Treasure in the Genetic Goldmine: PZ Myers Fails on “Junk DNA”

Readers may recall my encounter with developmental biology professor PZ Myers earlier this year. In that brief interaction, I came to appreciate Myers’s ability to charm his adoring fans and followers irrespective of the scientific robustness of his claims, or the accuracy with which he represents the views of those with whom he disagrees.

At the recent Skepticon 4 conference, Myers presented a lecture titled “Rummaging About in the Genetic Junkyard.” He argued for the view — which he also regularly espouses on his blog — that the preponderance of our genome is non-functional. This claim is advocated by many Darwinian thinkers (including Francis Collins, Ken Miller, Francisco Ayala, Darrel Falk, Richard Dawkins and Jerry Coyne) to provide a case against the notion of design, since it is to be expected that any competent engineer would not leave our chromosomes replete with nonsensical sequences. Jonathan Wells recently wrote an excellent book on the topic called The Myth of Junk DNA. At the risk of flogging a dead horse, let us turn to the substance of Myers’s presentation.

What is the Function of Introns?

Myers’s argument begins with a description of the structure of a gene and mRNA processing. As he notes, a eukaryotic pre-mRNA transcript possesses both protein-coding regions (called “exons”) and non-protein-coding regions (called “introns”). The introns of higher eukaryotes can often be very long indeed — in many cases spanning hundreds of thousands or even millions of bases. Lower eukaryotes (e.g. yeast) tend to have shorter and fewer introns. A protein complex called the “spliceosome” is responsible for removing the introns from the pre-mRNA transcript, and another enzyme (called RNA ligase) pastes together all of the exons. Introns are marked for removal by a specific consensus sequence (GT at the 3′ end or AG at the 5′ end). In addition, the 5′ cap and the 3′ poly-A tail are added to form the processed mRNA. Myers thinks that this is “wasteful” since introns can typically account for 90% of the length of the pre-mRNA transcript.

But is Myers correct on this point?
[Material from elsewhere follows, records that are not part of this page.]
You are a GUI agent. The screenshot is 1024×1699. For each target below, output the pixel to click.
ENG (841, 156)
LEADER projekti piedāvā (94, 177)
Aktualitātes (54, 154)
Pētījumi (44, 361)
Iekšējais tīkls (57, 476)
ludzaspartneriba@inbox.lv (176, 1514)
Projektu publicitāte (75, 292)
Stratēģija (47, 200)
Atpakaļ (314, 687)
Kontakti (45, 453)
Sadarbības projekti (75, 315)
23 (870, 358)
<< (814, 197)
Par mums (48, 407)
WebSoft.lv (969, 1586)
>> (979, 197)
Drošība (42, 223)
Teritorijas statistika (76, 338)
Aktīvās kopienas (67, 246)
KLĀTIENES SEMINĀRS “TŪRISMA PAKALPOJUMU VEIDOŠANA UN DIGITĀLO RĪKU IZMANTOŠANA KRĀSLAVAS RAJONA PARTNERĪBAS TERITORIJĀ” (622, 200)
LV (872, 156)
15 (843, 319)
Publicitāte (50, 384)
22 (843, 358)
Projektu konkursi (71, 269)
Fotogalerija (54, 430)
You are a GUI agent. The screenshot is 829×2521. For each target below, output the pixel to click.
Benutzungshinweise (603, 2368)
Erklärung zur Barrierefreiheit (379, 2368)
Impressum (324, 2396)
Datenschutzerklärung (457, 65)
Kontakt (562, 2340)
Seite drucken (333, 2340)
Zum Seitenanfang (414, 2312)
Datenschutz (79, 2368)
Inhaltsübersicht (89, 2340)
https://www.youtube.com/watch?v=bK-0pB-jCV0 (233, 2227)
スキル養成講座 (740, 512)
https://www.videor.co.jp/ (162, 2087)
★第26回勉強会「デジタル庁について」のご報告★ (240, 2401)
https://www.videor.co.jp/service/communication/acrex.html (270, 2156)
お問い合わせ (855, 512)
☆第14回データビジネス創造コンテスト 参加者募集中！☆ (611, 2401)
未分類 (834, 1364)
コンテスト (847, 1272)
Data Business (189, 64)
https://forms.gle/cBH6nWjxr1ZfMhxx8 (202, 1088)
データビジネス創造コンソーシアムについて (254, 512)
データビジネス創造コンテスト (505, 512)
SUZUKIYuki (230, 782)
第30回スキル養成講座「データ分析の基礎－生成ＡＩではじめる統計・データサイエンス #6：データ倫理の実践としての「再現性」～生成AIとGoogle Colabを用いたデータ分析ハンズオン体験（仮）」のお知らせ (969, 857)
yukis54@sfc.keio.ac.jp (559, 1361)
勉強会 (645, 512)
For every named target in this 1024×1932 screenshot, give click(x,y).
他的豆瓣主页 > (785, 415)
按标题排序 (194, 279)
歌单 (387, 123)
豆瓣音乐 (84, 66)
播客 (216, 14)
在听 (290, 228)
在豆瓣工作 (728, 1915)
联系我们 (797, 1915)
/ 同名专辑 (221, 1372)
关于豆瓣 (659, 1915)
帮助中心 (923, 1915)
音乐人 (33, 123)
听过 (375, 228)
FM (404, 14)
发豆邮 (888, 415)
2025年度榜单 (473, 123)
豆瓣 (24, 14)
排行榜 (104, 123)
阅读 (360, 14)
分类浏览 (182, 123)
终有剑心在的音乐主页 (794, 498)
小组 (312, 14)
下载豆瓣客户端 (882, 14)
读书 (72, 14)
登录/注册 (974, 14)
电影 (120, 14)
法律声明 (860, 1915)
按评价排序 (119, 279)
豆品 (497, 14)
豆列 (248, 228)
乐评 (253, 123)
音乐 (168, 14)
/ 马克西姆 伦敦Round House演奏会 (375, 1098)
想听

Are introns useless, without functional significance? The answer is no and again no. For one thing, at least some introns exhibit high levels of sequence conservation, which suggests that they possess some kind of function (e.g.Sun et al., 2000; Sorek and Ast, 2003). We also now know that introns play an essential role in alternative splicing. Alternative splicing allows the exons of pre-mRNA transcript to be spliced into a number of different isoforms to produce multiple proteins from the same transcript. As evolutionary biologist Richard Sternberg observes,

It is the presence of introns that makes this permutative expansion of messenger RNAs possible in the first place.
[…]
Someone could argue that the sequences directing alternative splicing are in the protein-coding regions of the RNA. That is, one could argue that while introns do indeed make splicing possible, they are merely “junk” fillers, with the exons indicating where and how the spliceosome is to do its cutting and pasting. Yet such an argument would be false. In order for alternative splicing to work properly, it is necessary not only that exons be demarcated from introns, but also that the splicing process be correctly modulated. And introns contribute significantly to such modulation.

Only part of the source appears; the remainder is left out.